# read in data
df_wq <- read_wq_data(monthly = FALSE)
df_wq$DissAmmonia <- replace_rl(df_wq, 'DissAmmonia')
df_wq$DissNitrateNitrite <- replace_rl(df_wq, 'DissNitrateNitrite')
df_wq$DissOrthophos <- replace_rl(df_wq, 'DissOrthophos')
df_wq <- clean_df(df_wq)
Nutrients Included Are: * ‘Chlorophyll’ (Chlorophyll) * ‘DissNitrateNitrite’ (Dissolved Nitrate/Nitrite) * ‘DissAmmonia’ (Dissolved Ammonia) * ‘Salinity’ (Salinity) * ‘Secchi’ (Secchi) * ‘Temperature’ (Temperature) * ‘TotPhos’ (Total Phosphorous)
# check temporal coverage
plt <- check_temporal_coverage(df_wq)
plt
Core stations are:
station_list <- c('P8','MD10','MD10A','D8','D7','D6','D41','D4','D28A','D26','C3','C3A','C10','C10A')
df_wq <- df_wq[df_wq$Station %in% station_list,]
# check temporal coverage
plt <- check_temporal_coverage(df_wq)
plt
map <- create_station_map(df_wq)
map
analytes <- unique(df_wq$Analyte)
stations_list <- list(c('MD10','MD10A'),c('C10','C10A'),c('C3','C3A'))

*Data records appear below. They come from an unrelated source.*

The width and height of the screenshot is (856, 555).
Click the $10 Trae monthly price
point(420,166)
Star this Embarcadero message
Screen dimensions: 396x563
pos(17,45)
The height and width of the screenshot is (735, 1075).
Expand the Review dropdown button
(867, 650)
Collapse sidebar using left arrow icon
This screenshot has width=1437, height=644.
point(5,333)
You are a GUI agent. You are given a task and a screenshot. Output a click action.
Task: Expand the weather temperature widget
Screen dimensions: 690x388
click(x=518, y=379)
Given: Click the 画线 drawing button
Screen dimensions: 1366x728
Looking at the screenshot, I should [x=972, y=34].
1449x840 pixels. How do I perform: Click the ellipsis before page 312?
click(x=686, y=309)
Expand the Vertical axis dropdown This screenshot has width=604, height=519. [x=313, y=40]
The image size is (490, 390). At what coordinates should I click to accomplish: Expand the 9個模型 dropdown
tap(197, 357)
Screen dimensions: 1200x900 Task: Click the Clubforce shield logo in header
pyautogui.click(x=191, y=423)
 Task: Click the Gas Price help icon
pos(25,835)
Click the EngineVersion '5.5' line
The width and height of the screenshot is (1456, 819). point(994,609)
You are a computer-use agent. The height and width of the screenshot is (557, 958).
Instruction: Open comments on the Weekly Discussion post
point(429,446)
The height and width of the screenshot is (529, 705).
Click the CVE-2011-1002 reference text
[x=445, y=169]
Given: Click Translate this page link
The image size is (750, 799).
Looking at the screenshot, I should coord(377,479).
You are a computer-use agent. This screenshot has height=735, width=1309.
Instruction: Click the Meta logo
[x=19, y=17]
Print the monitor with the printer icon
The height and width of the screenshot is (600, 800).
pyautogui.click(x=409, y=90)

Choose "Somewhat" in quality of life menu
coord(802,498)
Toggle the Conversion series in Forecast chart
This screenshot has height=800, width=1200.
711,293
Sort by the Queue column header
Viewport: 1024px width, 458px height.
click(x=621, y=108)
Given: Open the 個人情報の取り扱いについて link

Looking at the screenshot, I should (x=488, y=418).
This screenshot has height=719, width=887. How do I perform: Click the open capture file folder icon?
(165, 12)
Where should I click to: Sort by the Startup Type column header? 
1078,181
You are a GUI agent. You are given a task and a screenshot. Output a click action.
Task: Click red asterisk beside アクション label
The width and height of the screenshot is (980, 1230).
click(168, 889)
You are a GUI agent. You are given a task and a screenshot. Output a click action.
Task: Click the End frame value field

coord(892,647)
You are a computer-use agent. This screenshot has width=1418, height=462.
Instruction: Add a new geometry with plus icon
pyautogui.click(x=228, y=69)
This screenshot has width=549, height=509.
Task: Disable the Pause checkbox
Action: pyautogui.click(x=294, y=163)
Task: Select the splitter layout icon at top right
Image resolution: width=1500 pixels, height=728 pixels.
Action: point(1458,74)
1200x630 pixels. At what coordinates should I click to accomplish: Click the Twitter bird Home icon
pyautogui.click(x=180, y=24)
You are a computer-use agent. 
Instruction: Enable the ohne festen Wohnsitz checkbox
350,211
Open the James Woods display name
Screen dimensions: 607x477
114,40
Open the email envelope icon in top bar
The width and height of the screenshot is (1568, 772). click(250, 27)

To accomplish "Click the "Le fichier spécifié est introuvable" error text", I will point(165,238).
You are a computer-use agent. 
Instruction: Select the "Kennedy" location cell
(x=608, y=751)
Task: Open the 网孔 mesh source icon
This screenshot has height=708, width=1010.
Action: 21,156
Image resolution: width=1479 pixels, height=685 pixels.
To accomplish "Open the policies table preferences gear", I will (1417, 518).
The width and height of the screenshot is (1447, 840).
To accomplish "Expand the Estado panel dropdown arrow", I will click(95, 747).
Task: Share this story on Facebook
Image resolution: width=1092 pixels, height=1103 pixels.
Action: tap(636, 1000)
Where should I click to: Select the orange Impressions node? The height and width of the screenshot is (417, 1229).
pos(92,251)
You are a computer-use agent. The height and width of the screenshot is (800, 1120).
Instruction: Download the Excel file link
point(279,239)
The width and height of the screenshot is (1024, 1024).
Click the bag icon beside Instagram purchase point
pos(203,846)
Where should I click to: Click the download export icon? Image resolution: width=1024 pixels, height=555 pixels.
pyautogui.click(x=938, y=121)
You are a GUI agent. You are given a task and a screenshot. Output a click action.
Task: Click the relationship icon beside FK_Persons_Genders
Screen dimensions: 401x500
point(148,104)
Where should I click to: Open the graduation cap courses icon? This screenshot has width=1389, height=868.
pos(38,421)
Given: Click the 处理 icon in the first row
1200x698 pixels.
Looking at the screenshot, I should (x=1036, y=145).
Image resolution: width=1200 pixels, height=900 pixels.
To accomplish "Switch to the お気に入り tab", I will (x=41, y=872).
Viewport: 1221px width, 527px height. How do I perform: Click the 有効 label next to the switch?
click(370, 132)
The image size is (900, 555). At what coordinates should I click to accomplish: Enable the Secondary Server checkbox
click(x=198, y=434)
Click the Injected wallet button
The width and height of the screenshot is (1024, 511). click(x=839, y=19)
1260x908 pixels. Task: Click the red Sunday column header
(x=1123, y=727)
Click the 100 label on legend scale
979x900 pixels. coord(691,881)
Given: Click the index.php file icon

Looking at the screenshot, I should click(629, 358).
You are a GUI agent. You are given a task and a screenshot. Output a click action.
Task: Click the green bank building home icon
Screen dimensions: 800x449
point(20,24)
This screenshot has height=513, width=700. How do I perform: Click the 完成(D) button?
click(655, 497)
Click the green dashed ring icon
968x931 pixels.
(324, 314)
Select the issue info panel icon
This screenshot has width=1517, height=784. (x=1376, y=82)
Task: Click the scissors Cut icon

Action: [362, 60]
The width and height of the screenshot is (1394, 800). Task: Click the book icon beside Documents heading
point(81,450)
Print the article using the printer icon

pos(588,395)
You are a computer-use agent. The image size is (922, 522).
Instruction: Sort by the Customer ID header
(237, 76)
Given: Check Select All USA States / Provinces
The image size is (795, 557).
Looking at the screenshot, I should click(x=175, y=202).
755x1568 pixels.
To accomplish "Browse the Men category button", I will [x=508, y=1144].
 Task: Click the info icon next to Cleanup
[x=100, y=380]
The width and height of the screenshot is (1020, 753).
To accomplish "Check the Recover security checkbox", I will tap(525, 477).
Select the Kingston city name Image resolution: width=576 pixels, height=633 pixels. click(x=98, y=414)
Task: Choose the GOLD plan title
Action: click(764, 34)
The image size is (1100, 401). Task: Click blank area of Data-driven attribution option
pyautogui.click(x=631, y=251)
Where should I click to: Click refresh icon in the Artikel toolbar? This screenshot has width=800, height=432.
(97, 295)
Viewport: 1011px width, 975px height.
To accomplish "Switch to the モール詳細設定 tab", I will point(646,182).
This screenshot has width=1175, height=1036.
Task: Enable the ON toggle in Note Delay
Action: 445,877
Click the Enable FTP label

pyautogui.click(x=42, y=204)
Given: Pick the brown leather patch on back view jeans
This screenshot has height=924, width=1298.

for (stations in stations_list){
cat('\n##', stations, '{.tabset .tabset-fade .tabset-pills}')
for (analyte in analytes){
cat('\n###', analyte, '\n')
df_check <- df_wq %>% filter(Station %in% stations, Analyte == analyte)
plt <- ggplot(df_check) +
geom_line(aes(Date, Value, color = Station)) +
ylab(analyte)
plot(plt)
cat('\n')
}
}
Looks good to me, so will combine the stations.
df_wq <- combine_wq_stations(df_wq)
# check temporal coverage
plt <- check_temporal_coverage(df_wq)
plt
Calculate annual indices (first pass).
df_wq <- df_wq %>%
region_assigner(analysis='annual')
## Loading required package: sf
## Warning: package 'sf' was built under R version 4.1.3
## Linking to GEOS 3.9.1, GDAL 3.2.1, PROJ 7.2.1; sf_use_s2() is TRUE
df_wq$Year <- lubridate::year(df_wq$Date)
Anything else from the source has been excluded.